Pemerintah resmi mengeluarkan aturan pelegalan aborsi untuk korban pemerkosaan yang tertulis bedasarkan PP No.28 Tahun 2024 Pasal 116 tertulis setiap orang dilarang melakukan aborsi, kecuali atas indikasi kedaruratan medis atau terhadap korban tindak pidana perkosaan atau tindak pidana kekerasan seksual lain yang menyebabkan kehamilan sesuai dengan ketentuan dalam kitab undang-undang hukum pidana. lalu pada pasal 117 yang tertulis indikasi kedaruratan medis yang dimaksud dalam Pasal 116 itu yaitu Kehamilan yang mengancam nyawa dan kesehatan ibu, dan atau kondisi kesehatan janin dengan cacat bawaan yang tidak sapat diperbaiki sehingga tidak memungkinkan hidup di luar kandungan.
kemudian dalam Pasal 118 dinayatakan bahwa korban perkosaan dapat melakukan tindakan aborsi bersyarat yaitu pertama adanya surat keterangan dokter atas usia kehamilan sesuai dengan kejadian tindak pidana perkosaan atau tindak pidana kekerasan seksual lain yang menyebabkan kehamilan dan yang kedua keterangan penyidik mengenai adanya dugaan perkosaan dan atau kekerasan seksual lain yang menyebabkan kehamilan.
Pengesahan undang-undang ini perlu diapresiasi baik untuk menyelamatkan perempuan yang menjadi korban pemerkosaan.
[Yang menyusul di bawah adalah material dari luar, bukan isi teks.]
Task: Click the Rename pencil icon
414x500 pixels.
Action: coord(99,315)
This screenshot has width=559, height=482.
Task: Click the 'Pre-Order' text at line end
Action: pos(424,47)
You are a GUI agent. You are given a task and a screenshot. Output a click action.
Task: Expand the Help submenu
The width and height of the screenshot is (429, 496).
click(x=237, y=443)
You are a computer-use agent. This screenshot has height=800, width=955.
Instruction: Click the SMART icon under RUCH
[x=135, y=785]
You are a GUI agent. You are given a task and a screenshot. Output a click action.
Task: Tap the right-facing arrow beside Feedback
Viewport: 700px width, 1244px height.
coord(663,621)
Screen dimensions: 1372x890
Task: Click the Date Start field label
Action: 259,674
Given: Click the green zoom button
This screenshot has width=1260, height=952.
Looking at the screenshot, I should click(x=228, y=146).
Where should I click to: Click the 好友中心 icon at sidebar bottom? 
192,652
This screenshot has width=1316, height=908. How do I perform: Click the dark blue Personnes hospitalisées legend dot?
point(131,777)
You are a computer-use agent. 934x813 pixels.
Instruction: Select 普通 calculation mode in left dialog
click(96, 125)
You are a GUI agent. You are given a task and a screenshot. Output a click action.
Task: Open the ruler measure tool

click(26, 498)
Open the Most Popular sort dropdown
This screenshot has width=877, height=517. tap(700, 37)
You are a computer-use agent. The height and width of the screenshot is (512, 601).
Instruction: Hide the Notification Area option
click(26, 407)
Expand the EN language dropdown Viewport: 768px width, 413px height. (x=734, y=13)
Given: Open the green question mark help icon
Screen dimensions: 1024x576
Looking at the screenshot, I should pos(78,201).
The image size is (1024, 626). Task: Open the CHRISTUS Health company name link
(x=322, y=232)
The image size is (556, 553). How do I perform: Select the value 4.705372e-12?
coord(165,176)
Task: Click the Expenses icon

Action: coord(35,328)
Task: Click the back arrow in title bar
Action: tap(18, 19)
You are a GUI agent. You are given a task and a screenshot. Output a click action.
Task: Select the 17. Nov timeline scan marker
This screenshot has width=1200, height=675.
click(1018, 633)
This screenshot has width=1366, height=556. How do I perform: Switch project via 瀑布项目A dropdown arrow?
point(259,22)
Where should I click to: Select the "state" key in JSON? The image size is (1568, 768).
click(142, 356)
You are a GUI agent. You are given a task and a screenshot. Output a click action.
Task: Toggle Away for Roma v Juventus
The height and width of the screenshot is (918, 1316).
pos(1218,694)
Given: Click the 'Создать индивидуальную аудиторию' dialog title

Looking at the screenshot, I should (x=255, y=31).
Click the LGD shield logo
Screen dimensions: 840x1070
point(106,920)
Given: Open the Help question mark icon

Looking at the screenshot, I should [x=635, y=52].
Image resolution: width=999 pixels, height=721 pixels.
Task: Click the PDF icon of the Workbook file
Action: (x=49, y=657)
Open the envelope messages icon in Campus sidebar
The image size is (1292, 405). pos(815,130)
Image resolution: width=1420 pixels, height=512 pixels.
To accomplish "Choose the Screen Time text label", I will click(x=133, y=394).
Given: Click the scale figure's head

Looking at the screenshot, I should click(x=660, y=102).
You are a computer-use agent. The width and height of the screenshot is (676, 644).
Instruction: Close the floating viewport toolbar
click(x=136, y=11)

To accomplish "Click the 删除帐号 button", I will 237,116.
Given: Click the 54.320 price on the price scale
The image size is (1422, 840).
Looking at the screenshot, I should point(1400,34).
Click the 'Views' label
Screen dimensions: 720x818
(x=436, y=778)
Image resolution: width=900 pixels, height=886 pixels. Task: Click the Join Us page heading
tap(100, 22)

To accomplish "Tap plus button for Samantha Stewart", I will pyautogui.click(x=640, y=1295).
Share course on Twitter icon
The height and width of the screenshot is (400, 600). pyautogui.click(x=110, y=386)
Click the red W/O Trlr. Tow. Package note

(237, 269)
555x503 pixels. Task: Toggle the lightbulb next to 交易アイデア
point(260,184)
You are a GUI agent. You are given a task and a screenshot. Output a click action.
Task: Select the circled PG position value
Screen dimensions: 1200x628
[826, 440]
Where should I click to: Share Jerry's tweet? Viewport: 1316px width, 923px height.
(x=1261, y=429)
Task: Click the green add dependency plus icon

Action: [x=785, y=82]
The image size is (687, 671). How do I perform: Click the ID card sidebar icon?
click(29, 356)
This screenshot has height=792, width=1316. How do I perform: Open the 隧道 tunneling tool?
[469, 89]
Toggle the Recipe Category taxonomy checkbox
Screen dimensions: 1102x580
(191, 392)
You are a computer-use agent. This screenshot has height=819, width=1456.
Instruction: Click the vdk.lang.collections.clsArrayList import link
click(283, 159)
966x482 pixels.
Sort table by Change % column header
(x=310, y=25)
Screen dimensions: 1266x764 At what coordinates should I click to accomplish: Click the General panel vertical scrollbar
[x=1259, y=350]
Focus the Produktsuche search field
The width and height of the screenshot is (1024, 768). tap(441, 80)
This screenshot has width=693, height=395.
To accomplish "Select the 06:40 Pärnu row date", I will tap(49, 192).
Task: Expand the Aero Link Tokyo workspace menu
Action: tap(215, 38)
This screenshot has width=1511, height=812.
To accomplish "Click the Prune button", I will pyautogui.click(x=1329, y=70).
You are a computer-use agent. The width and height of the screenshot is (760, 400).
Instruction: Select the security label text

Namun, beberapa hal perlu dikritisi dengan pertimbangan dua syarat yang ada. Apalagi pada syarat kedua dimana perlu adanya surat dari keterangan penyidik. Dalam kasus pemerkosaan atau pun kekerasan seksual lainnya, banyak korban enggan melapor karena trauma dan belum lagi banyak yang merasa itu sebuah aib sehingga banyak dari mereka tidak punya pilihan selain tidak melapor. Dalam kasus korban perkosaan yang hamil diwajibkan untuk melapor namun disisi lain, selama ini proses hukum pada kasus korban kekerasan seksual atau pemerkosaan cukup memakan waktu lama.
Untuk mendapatkan surat keterangan dari pihak penyidik tentunya mengharuskan korban untuk melapor langsung padahal proses hukum tersebut membutuhkan waktu yang lama dan belum lagi, korban menyadari bahwa dirinya tengah hamil pada saat proses penyidikan sehingga ini bisa membuat korban terhalang untuk mendapatkan tindakan aborsi karena usia kehamilan yang bisa melebihi batas undang-undang yang ditetapkan.
Bukan hanya itu saja, di Indonesia akses fasilitas kesehatan masih kurang dalam hal menyediakan akses aborsi yang aman untuk korban perkosaan.lalu adanya syarat untuk diadakan dewan pertimbangan dimana syarat ini justru menjadi kendala bagi korban dimana korban menjadi takut untuk melakukan tindakan aborsi. Bagi korban perkosaan atau kekerasan seksual lainnya, bukan hanya diterpa secara fisik melainkan psikis. seharusnya dengan adanya aturan aborsi ini bisa meringankan beban korban dimana korban tidak perlu untuk menanggung anak dari pelaku pemerkosaan. Implementasi pelegalan aborsi untuk korban perkosaan atau kekerasan seksual lainnya harus bersifat tidak memberatkan korban dengan banyaknya syarat yang harus dilakukan.